(1) Unsupervised component analysis for neuroimaging data and (2) scheduling with predictions

Séminaire Données et Aléatoire Théorie & Applications

6/10/2022 - 14:00 Hugo Richard Salle 106

There will be two talks:

(1) In brain mapping, a rising trend is to experiment with naturalistic stimuli such as movie watching or audio track listening rather than tightly controlled but outrageously simple stimuli. However, the analysis of these "naturalistic" stimuli is more difficult to carry. Independent component analysis (ICA) is a popular method to analyze the data of a single subject but it is challenging to generalize ICA to datasets with multiple subjects. We present several methods to perform ICA in such a context.

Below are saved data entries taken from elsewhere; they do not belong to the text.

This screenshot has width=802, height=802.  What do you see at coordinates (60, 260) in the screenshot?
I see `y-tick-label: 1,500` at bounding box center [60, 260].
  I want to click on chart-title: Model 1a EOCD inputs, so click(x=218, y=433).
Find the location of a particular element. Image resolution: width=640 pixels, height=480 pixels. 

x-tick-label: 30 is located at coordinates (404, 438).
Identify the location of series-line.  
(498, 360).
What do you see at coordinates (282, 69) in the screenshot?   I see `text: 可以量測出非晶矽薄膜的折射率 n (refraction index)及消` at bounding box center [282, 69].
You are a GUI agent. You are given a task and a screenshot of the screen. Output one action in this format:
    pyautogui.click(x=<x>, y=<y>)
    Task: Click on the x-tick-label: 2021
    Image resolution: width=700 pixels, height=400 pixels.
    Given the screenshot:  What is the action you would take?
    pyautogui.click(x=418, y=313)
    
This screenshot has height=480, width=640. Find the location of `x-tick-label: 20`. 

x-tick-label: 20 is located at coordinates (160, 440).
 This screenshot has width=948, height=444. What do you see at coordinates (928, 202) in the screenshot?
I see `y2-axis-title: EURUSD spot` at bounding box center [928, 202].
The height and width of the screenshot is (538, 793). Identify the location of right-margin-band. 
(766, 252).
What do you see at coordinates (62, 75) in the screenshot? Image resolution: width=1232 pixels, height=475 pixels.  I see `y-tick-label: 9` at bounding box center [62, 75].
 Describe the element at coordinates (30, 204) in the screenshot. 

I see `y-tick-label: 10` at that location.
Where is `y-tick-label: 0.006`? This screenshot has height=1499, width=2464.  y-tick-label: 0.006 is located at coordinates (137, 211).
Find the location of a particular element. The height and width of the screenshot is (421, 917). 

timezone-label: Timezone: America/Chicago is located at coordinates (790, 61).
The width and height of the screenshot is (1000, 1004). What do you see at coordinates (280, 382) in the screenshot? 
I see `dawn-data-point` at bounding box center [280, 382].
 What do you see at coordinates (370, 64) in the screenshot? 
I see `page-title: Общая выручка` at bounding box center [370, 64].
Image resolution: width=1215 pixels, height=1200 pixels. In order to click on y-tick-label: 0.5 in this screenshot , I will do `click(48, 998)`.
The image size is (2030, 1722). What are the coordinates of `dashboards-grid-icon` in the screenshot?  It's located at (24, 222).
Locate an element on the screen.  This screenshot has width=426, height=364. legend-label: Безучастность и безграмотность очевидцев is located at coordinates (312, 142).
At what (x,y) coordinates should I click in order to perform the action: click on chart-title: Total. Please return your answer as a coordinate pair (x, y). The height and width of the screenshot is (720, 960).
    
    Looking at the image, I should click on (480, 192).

(2) A popular approach to go beyond the worst-case analysis of online algorithms is to assume the existence of predictions that can be leveraged to improve performances. Those predictions are usually given by some external sources that cannot be fully trusted. Instead, we argue that trustful predictions can be built by algorithms, while they run. We investigate this idea in the illustrative context of static scheduling with exponential job sizes. Indeed, we prove that algorithms agnostic to this structure do not perform better than in the worst case. In contrast, when the expected job sizes are known, we show that the best algorithm using this information, called Follow-The-Perfect-Prediction (FTPP), exhibits much better performances. Then, we introduce two adaptive explore-then-commit types of algorithms: they both first (partially) learn expected job sizes and then follow FTPP once their self-predictions are confident enough. On the one hand, ETCU explores in "series", by completing jobs sequentially to acquire information. On the other hand, ETCRR, inspired by the optimal worst-case algorithm Round-Robin (RR), explores efficiently in "parallel". We prove that both of them asymptotically reach the performances of FTPP, with a faster rate for ETCRR. Those findings are empirically evaluated on synthetic data.